Redis has more features that memcached does not integrated. One of the most interesting one should be Pub/Sub feature. It allows you to publish something in the memory, any other consumers need the data can automatically receive the data. So it is very easy to build a push/notification services. For example, if you tweet a post, all your followers can receives this notification almost immediately.
RabbitMQ is more like a message service. Basically, it can form the following message topologies: work queue, pub/sub, routing, topics, and RPC. RabbitMQ is more reliable than Redis even though their functionality is similar. Especially when using celery distributed queue, Redis may have some event loss.
When dealing with distributed system, a more low-level problem is to make sure the object always has the same format in different machines. Some machines may have different operating system, such 64-bit and 32-bit. Even in the data center, they cannot have the exact same type of machines. So data transfer among those machines may crash the object. So a protocol is necessary for the case. Again, this is too low-level, so we just describe some high-level things here.
Avro is a typical data serialization system which provides rich data structure, compact-fast-binary data format, RPC and simple integration with dynamic languages. It relies on
schema which is defined in JSON format. Comparing with other systems like Thrift and Google Protocol Buffer, it differentiate itself in dynamic tying, untagged data and no manually-assigned field IDs.
Another project from Apache Software Foundation is Thrift, specific for cross-language development. The modern big data analysis system usually does not write in a single language because it need multiple languages’ advantages together to achieve a good performance. Thus, Thrift appears as a compiler. The white paper from Facebook is here.
Protocol Buffer was born in Google which handles most of Google’s internal system. It is a flexible, efficient and automated mechanism for serializing structured data. Instead of simply using XML or JSON for object serialization, Protocol Buffer is smaller, faster and easier to use programmatically.
Now we have talked about a huge number of open source project regarding the big data infrastructure, but we have not touched the machine learning yet. The major service of the infrastructure is to provide a scalable environment for machine learning or data mining tasks.
Unfortunately, we also notice the tough learning curve on the infrastructure. Just image how hard it is to implement a k-means algorithm for 1TB data if you have no idea of MapReduce. You need to know how to implement it in a Map/Reduce style and write the code carefully.
The good thing is we have come up with a solution by writing a library for you. Apache Mahout. This library is dedicated to implemented many machine learning algorithms in a scalabe way. Those algorithms include categorizes in
recommendation and collaborative filtering, and
vector similarity. For a complete review of the algorithms, please look at the official post.
Now, if you want to run an data analysis for about 1TB, the process becomes very clear. The following is an example to analyze the Friendbook data set. In this data set, we collected several people’s motion activity recordings from sensors such as accelerometer, gyroscope and geo-location. The total number of data points is about 1 billion. And we use k-means to extract their different motion behaviors.

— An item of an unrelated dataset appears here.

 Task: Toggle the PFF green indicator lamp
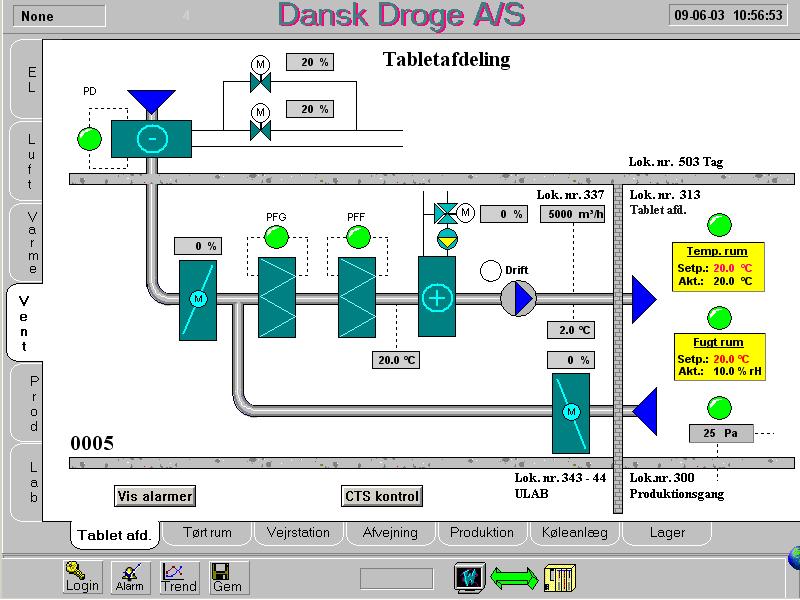click(x=357, y=237)
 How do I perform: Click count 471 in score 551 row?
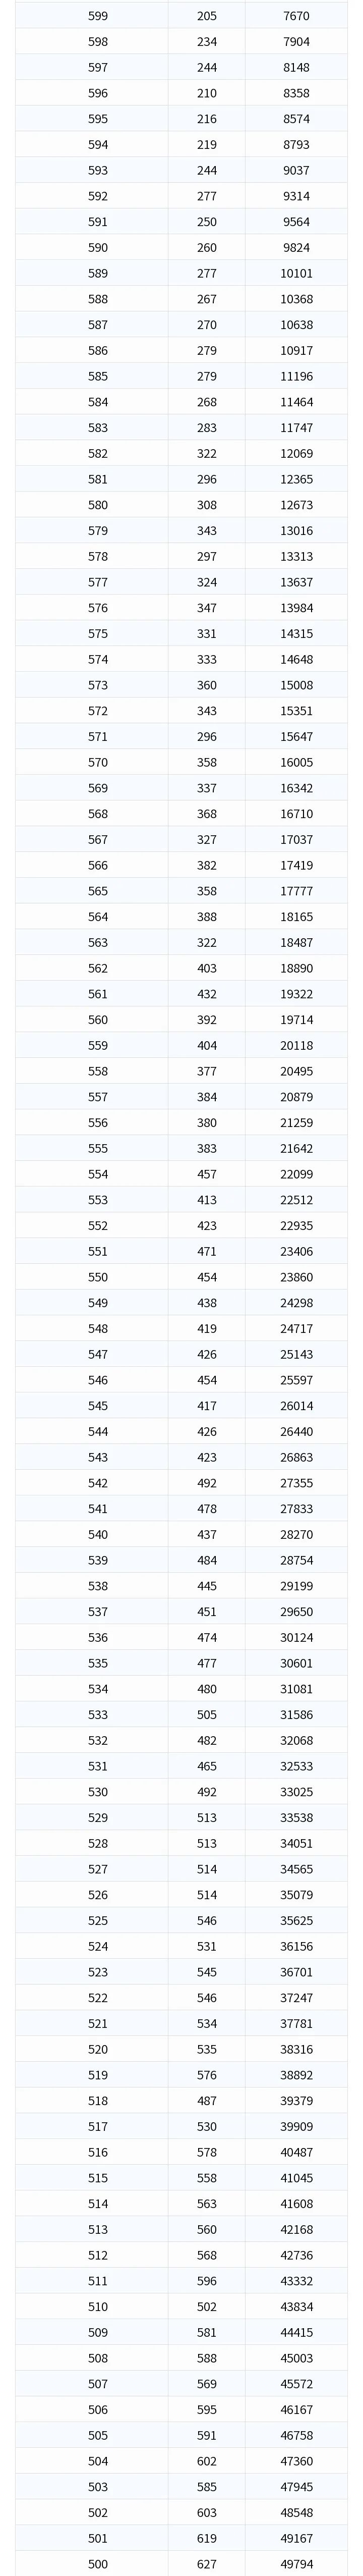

The first step is to move the collected data into HDFS, and we serialize the data from CSV format to binary. Then we just simply run the following command: (inside the mahout home directory)
$ mahout kmeans -i /user/data/friendbook_training.in
After about 50 minutes, we have the results in the /user/data/friendbook_training.out directory. Honestly, Mahout has help us a lot to analyze many big data set with various machine learning algorithms.
Well, finally we reach the end. I hope you have a better idea of what big data analyze means and its tool chain. It usually takes a while to get familiar with them. One good thing is that you can deploy any side of your cluster very easily buy using Amazon EC2. So why not try it out?